#### [YOUR INSTRUCTIONS]
There is one span to output from the data below: the lines starting at the line with "Viewport: 1080px width, 925px height." and ending at the line with "The width and height of the screenshot is (888, 888).". Output it exactly, ends included, nothing more.

#### [DATASET CONTENT]
________________________

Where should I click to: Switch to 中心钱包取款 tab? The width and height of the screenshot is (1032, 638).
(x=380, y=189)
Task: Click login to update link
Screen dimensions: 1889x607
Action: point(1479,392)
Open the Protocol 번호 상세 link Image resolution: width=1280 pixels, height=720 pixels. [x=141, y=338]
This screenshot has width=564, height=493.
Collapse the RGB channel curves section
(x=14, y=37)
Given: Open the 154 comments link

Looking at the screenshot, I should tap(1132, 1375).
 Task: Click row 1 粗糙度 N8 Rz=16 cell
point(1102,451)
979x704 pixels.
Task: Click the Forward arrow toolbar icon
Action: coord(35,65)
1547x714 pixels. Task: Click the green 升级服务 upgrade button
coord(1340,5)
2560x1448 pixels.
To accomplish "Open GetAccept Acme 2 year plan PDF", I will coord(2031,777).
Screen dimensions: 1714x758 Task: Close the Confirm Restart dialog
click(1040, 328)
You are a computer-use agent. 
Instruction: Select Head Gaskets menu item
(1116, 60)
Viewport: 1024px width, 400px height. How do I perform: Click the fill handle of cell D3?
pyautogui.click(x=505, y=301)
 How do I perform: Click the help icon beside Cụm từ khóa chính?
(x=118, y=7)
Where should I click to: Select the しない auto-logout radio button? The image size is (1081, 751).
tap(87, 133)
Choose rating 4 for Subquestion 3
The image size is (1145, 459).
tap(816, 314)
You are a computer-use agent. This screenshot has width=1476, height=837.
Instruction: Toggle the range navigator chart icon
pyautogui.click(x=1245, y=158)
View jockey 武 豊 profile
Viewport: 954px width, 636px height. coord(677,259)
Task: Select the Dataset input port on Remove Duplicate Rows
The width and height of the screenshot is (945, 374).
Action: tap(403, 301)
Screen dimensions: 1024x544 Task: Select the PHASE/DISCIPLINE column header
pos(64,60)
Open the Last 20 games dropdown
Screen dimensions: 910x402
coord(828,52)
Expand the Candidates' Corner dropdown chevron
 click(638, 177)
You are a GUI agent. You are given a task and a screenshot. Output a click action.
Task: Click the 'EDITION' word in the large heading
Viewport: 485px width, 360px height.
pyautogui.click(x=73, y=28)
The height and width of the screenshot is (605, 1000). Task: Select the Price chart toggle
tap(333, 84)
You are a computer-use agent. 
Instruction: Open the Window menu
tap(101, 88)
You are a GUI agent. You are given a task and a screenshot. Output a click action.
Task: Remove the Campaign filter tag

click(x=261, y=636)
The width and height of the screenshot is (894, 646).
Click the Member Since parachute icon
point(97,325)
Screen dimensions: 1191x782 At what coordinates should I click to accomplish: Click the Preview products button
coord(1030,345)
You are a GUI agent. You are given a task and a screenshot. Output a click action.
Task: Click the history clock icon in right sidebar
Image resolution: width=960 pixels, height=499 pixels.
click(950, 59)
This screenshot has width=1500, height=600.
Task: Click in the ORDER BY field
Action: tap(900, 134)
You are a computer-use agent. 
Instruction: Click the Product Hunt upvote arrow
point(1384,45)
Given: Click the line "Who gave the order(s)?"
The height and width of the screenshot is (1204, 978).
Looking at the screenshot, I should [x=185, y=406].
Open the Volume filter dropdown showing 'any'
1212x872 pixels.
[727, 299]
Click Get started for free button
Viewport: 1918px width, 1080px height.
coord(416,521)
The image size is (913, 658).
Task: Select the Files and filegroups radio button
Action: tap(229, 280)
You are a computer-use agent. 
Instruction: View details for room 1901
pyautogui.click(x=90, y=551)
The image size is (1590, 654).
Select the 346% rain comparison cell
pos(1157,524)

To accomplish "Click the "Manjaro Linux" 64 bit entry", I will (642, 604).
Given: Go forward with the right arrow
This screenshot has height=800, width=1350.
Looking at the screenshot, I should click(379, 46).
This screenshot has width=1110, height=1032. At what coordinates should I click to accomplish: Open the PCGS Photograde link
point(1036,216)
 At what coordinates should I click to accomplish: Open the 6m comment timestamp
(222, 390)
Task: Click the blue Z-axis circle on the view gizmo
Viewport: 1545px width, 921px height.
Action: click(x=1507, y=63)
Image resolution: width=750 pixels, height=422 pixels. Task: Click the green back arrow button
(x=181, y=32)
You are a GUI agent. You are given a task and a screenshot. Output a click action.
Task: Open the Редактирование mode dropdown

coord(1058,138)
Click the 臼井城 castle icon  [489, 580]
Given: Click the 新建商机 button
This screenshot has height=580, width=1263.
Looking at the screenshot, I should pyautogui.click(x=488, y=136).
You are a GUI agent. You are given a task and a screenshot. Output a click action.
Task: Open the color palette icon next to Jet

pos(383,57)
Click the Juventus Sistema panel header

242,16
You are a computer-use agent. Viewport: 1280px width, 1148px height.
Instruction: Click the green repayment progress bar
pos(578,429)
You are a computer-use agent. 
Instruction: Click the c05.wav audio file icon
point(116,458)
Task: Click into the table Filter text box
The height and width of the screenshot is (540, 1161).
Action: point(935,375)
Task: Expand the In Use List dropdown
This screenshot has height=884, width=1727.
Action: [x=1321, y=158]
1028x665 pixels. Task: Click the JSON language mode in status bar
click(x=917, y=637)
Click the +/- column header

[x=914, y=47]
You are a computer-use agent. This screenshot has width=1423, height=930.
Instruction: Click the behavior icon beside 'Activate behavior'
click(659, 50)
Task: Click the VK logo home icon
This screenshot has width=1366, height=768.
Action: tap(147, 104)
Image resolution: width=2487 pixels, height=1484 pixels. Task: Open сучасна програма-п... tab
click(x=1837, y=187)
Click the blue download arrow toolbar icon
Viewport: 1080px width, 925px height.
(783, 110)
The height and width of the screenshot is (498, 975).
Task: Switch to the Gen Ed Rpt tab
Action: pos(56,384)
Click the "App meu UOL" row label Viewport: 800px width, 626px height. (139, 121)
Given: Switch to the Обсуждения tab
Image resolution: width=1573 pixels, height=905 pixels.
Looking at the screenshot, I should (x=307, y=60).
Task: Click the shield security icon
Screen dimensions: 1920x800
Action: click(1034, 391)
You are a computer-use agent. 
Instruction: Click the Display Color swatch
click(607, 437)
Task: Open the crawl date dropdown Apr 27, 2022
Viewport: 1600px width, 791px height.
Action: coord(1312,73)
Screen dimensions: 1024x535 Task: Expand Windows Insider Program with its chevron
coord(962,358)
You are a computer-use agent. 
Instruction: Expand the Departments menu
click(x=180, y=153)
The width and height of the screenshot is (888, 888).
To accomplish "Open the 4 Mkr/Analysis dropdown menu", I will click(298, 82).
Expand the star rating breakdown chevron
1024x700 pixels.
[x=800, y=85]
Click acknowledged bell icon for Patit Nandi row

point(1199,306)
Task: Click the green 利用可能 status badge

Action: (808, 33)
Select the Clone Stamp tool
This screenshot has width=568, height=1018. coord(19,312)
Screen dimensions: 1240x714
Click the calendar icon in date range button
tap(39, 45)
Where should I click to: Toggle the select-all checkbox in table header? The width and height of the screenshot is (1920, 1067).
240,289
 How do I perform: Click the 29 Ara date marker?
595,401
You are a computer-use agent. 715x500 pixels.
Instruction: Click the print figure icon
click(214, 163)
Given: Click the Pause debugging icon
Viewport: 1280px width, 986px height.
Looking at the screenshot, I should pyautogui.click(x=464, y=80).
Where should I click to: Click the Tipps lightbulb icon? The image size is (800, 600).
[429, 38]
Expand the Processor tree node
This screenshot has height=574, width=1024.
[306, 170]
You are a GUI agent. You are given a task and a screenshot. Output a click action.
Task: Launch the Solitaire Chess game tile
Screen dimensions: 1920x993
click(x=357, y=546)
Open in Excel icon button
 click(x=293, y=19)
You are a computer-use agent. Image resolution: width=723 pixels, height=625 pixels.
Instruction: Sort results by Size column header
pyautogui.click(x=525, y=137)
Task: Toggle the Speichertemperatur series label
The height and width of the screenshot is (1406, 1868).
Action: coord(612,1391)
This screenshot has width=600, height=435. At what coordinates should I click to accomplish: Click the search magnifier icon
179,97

________________________

#### [EXERCISE RESULT]
Viewport: 1080px width, 925px height.
(783, 110)
The height and width of the screenshot is (498, 975).
Task: Switch to the Gen Ed Rpt tab
Action: pos(56,384)
Click the "App meu UOL" row label Viewport: 800px width, 626px height. (139, 121)
Given: Switch to the Обсуждения tab
Image resolution: width=1573 pixels, height=905 pixels.
Looking at the screenshot, I should (x=307, y=60).
Task: Click the shield security icon
Screen dimensions: 1920x800
Action: click(1034, 391)
You are a computer-use agent. 
Instruction: Click the Display Color swatch
click(607, 437)
Task: Open the crawl date dropdown Apr 27, 2022
Viewport: 1600px width, 791px height.
Action: coord(1312,73)
Screen dimensions: 1024x535 Task: Expand Windows Insider Program with its chevron
coord(962,358)
You are a computer-use agent. 
Instruction: Expand the Departments menu
click(x=180, y=153)
The width and height of the screenshot is (888, 888).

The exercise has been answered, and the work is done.